Algérie

Poèmes de l'adieu de Hamid Skif, (Poésie) - Éditions Autres Temps, Paris 2005



Poèmes de l'adieu de Hamid Skif, (Poésie) - Éditions Autres Temps, Paris 2005
Les éclipses de Hamid Skif

À quoi tient une présence littéraire ? La chance, le talent, le travail et la persévérance de l’auteur ? Sans doute. Mais il convient de tenir grandement compte de facteurs indépendants de sa volonté, à savoir l’existence ou non d’un milieu éditorial structuré, d’une presse, d’une critique et, bien entendu, d’un lectorat plus ou moins étoffé.

Disons-le tout de suite : les écrivains de l’hémisphère Sud ont rarement la chance de bénéficier de tous ces facteurs qui font un champ littéraire digne de ce nom. Si on laisse de côté l’exemple indien, complexe à souhait, les autres espaces littéraires sont plus ou moins structurés, plus ou moins autonomes. Pour le continent africain, l’Égypte, l’Afrique du Sud et, dans une moindre mesure, le Nigeria et l’Algérie apparaissent comme les pays où la structuration et l’autonomie auront le plus de chances de réussir, du fait de leur poids humain et économique mais aussi à cause de l’ancienneté de leur champ respectif. à propos de l’Algérie justement, la fortune du poète et romancier Hamid Skif mérite attention à maints égards.

Hamid Skif, Mohamed Benmebkhout de son vrai nom, est né en 1951 à Oran. Cette ville nous a donné d’autres écrivains talentueux de la même génération, à l’instar d’Abdelkader Djemaï ou Amin Zaoui. Skif fréquente tôt le cénacle des jeunes poètes animé par Jean Sénac, le chantre de la révolution et le martyr assassiné en 1973.
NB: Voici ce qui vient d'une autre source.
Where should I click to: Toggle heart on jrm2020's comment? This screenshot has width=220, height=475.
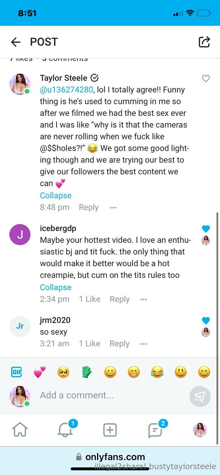pos(206,321)
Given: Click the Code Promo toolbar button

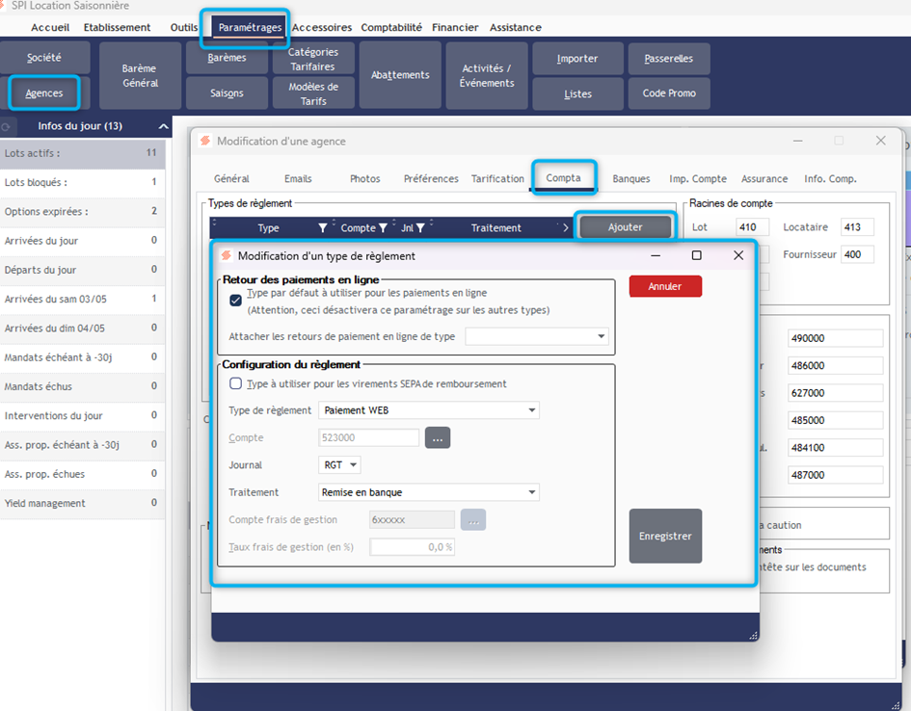Looking at the screenshot, I should pos(669,93).
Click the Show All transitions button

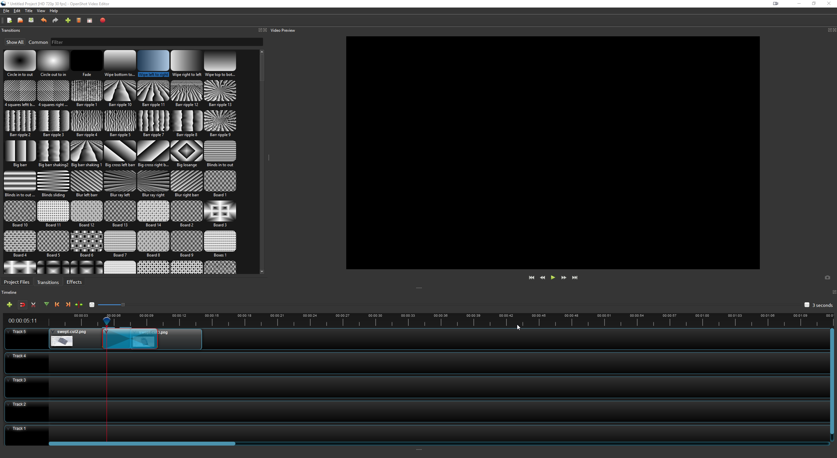pos(14,42)
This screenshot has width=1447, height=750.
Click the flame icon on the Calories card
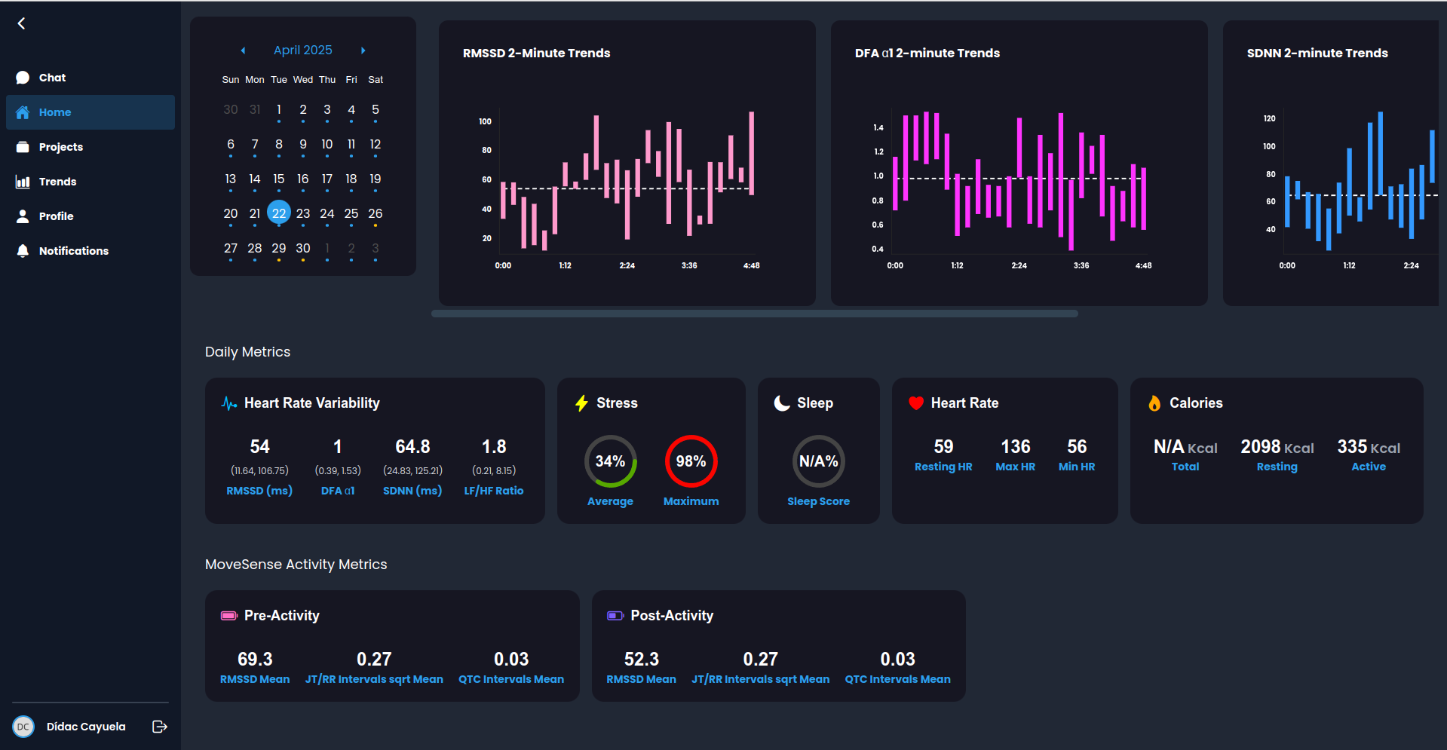pos(1154,403)
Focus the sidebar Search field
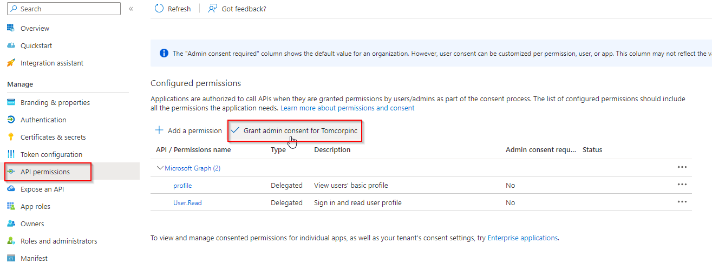Viewport: 712px width, 269px height. (x=68, y=9)
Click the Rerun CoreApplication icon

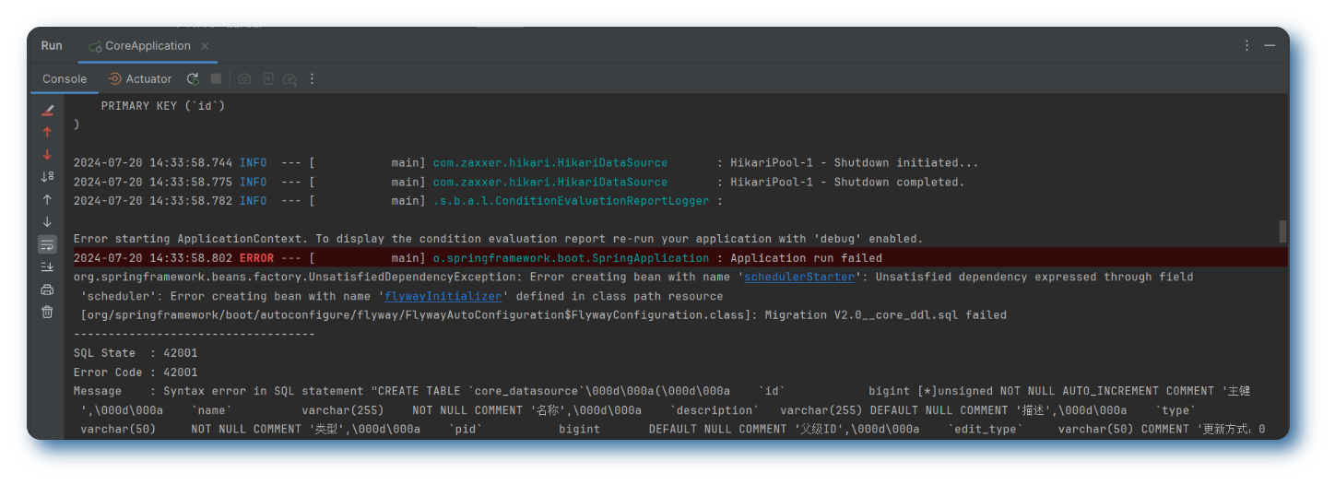193,79
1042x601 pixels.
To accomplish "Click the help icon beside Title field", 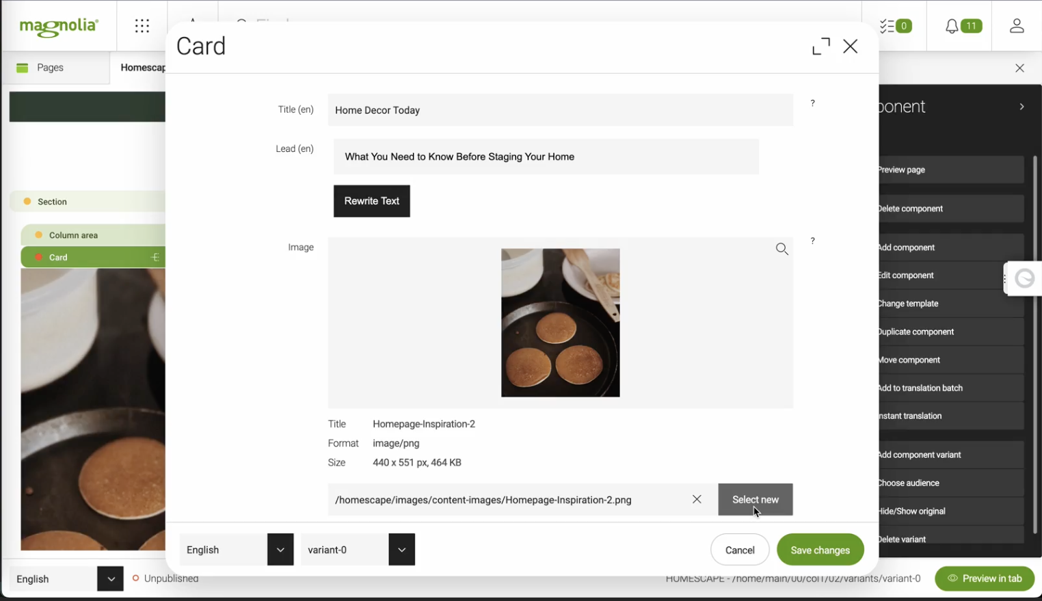I will [813, 103].
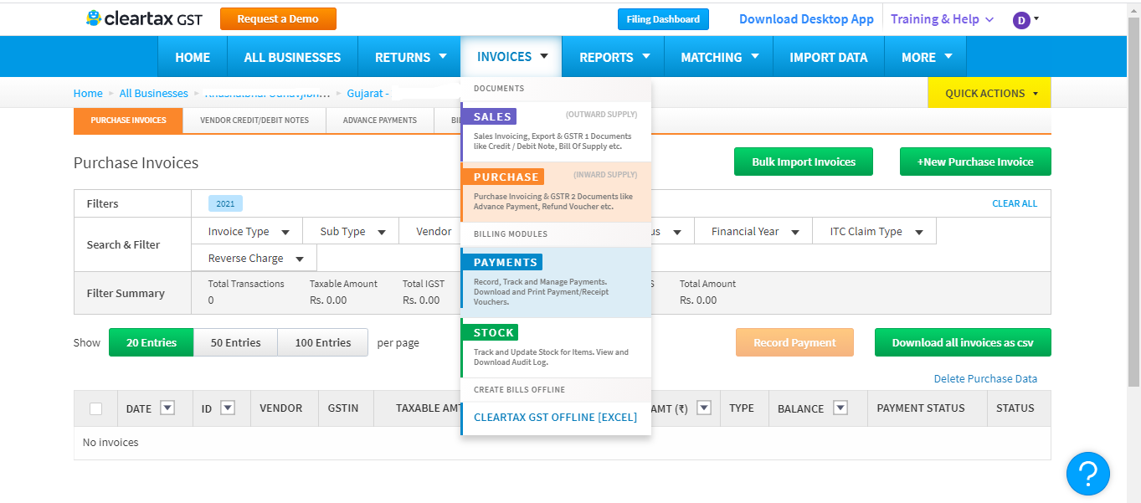1141x503 pixels.
Task: Open the Financial Year filter dropdown
Action: [x=755, y=232]
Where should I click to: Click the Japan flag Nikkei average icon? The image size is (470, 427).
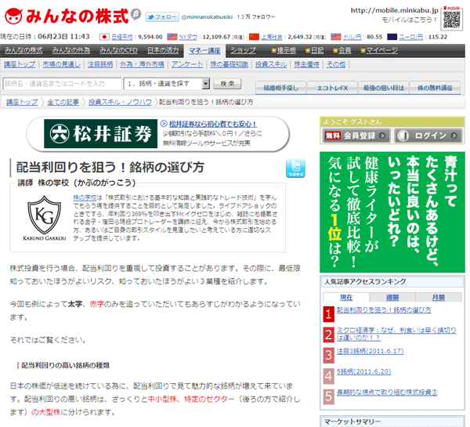(x=105, y=37)
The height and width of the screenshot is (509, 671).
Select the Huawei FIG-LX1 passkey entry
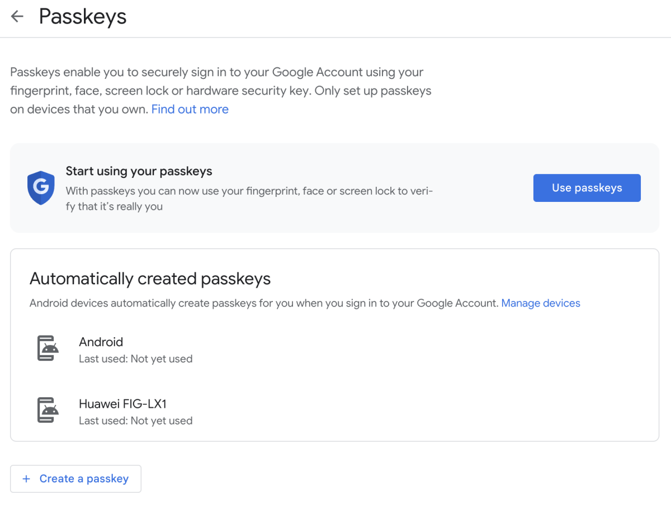point(334,411)
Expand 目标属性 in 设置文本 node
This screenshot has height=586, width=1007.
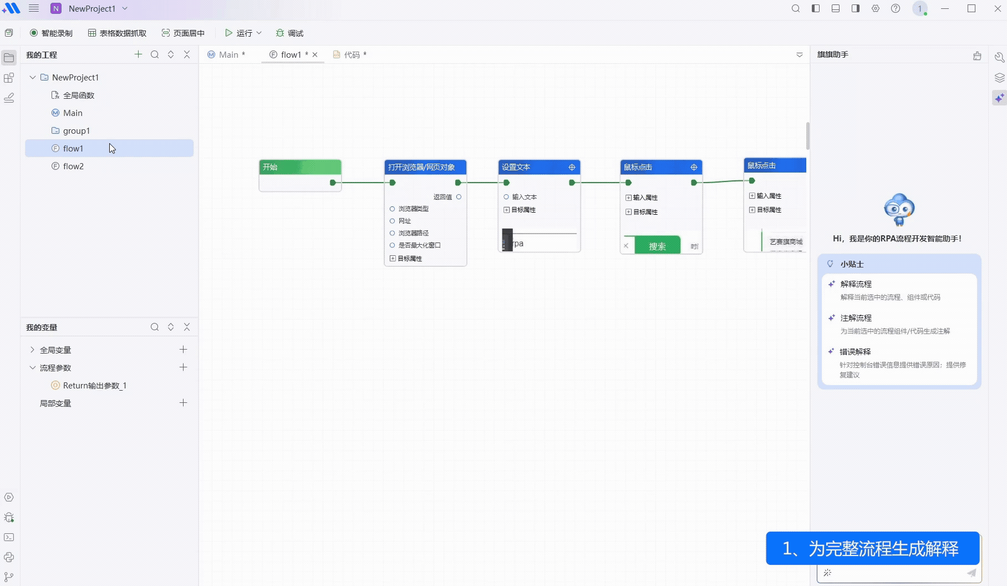tap(506, 210)
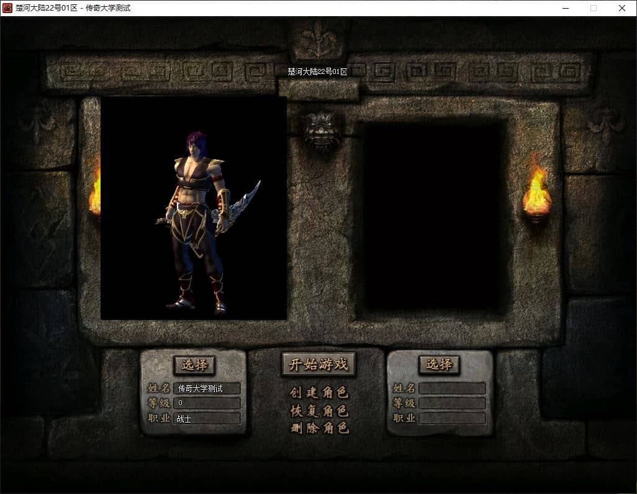Click the empty right 姓名 field
637x494 pixels.
pyautogui.click(x=452, y=388)
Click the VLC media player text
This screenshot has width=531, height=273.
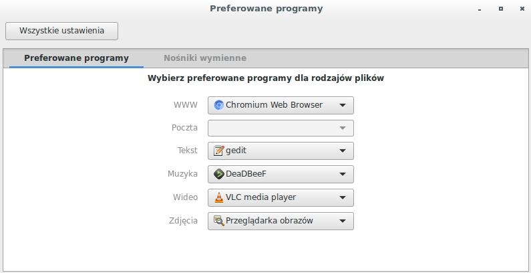click(x=260, y=197)
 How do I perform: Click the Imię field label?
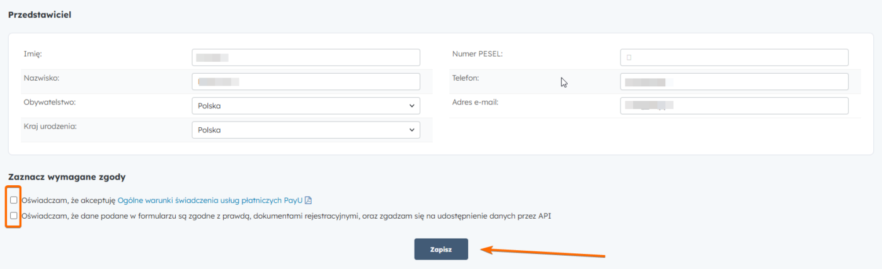pos(32,54)
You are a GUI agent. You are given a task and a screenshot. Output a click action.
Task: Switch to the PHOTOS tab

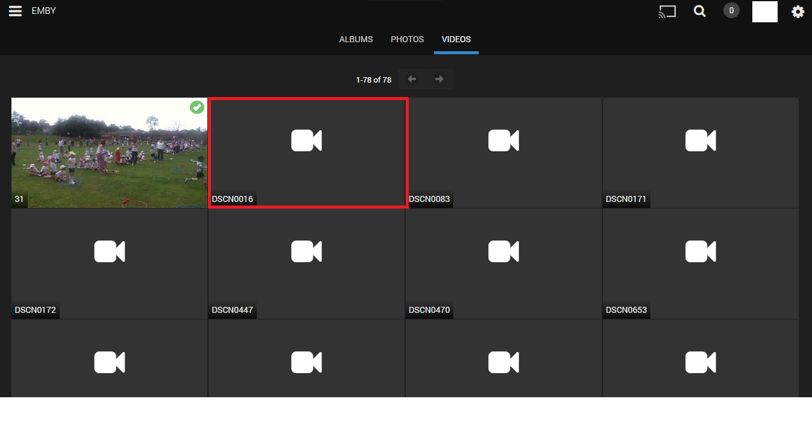point(407,39)
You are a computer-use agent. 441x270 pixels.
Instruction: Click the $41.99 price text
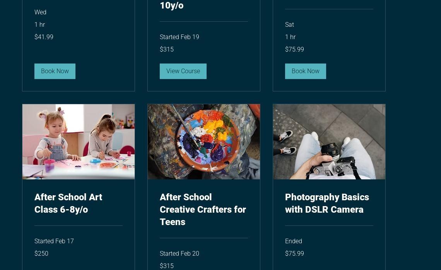(44, 37)
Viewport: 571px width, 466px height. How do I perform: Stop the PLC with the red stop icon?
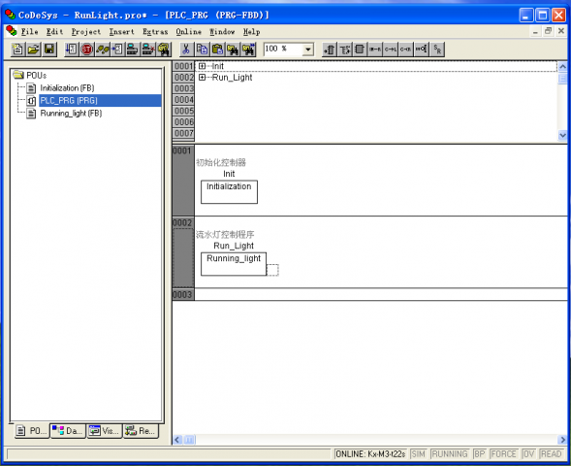tap(86, 50)
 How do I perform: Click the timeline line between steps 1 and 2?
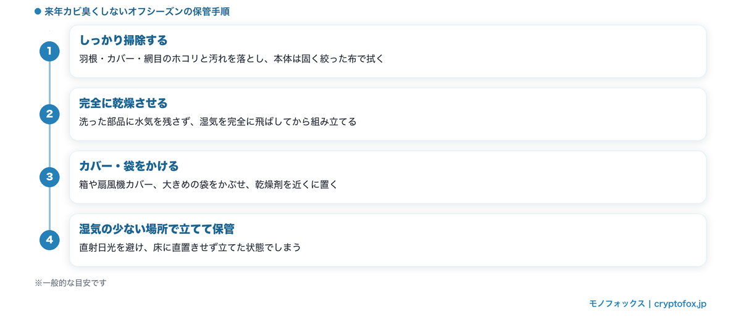click(x=49, y=82)
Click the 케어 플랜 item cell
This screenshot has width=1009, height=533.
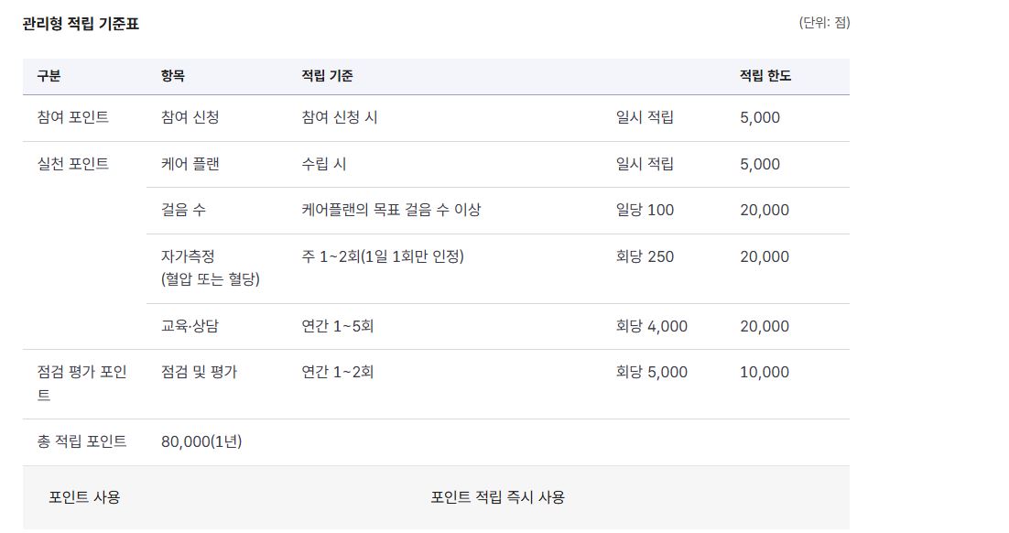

Il se fait connaître à dix-huit ans, après la publication de ses poèmes dans une anthologie consacrée par le bouillonnant Sénac à la jeune poésie algérienne d’expression française : un début littéraire gros de promesses, d’autant plus que dans ces années-là, ENAL, les éditions de l’État, font un prodigieux effort pour faire exister les talents nationaux. Mais il ne faut pas oublier les violences que va connaître l’Algérie des années 1990.

1992 a vu Hamid Skif se battre contre l’intégrisme religieux comme tant d’autres. Il quitte l’Algérie en 1997 pour Hambourg, où le Pen Club allemand l’adopte comme écrivain réfugié en butte à l’intolérance dans son pays. S’il a renoué avec l’écriture au mitan des années 1990, c’est en exil qu’il publiera l’essentiel de sa production qui comprend au moins un recueil de nouvelles et deux romans, respectivement Citrouille fêlée (1998), La Princesse et le Clown (2000) et Monsieur le président (2002) (1), ainsi qu’un autre recueil poétique, Poèmes de l’adieu (2).

Le plus intéressant dans ce parcours est le choix éditorial pour les trois premiers livres : les éditions électroniques 00h00.com, dont les bureaux sont installés à Paris. Hélas pour l’auteur, l’e-book et l’édition électronique n’ont pas tenu leurs promesses. Pire, elles ont précipité l’auteur dans une certaine clandestinité.

Roman par lettres, Monsieur le président nous introduit dans la conscience du dénommé H.B., instituteur à la retraite et inventeur de la règle à calculer universelle. Scribe public, H.B. ne cesse d´écrire au président de la République pour réclamer le paiement de sa pension, promouvoir son invention et tenter d’améliorer le sort des gens de peu. Et Hamid Skif, tour à tour pédagogue et révolté, de nous brosser les quatre dernières décennies de l’histoire algérienne.

La Princesse et le Clown est d’une tout autre facture. Un étudiant qui se veut « le narrateur le plus brillant de sa génération » sort du grenier de son imagination un trio insolite : Selma, la princesse du désert du milieu, Zembreto le clown acrobate et Charlot, le poney danseur de tango. Ce monde poétique et mystérieux est secoué par l'irruption de Souleymane le Magnifique, théologien aux ambitions despotiques qui martyrise la fantaisie, la magie et l'amour. Il prend le pouvoir, chasse Zembreto et promulgue toutes sortes de lois répressives. Comment retrouver la paix d'antan ?

Au-delà de l’argument narratif, Hamid Skif déroule une écriture assurée et fait montre d’un sens du récit en multipliant les effets de miroir. On passe d’un village fouetté par « le souffle de la géhenne » à la « ville d’O. illustre par la peste qui y fit des ravages et la fortune d’un auteur » (p. 36). On croise un monde interlope digne d’un conte merveilleux. On se dit enfin que Hamid Skif mérite un meilleur sort que ces éditions si virtuelles.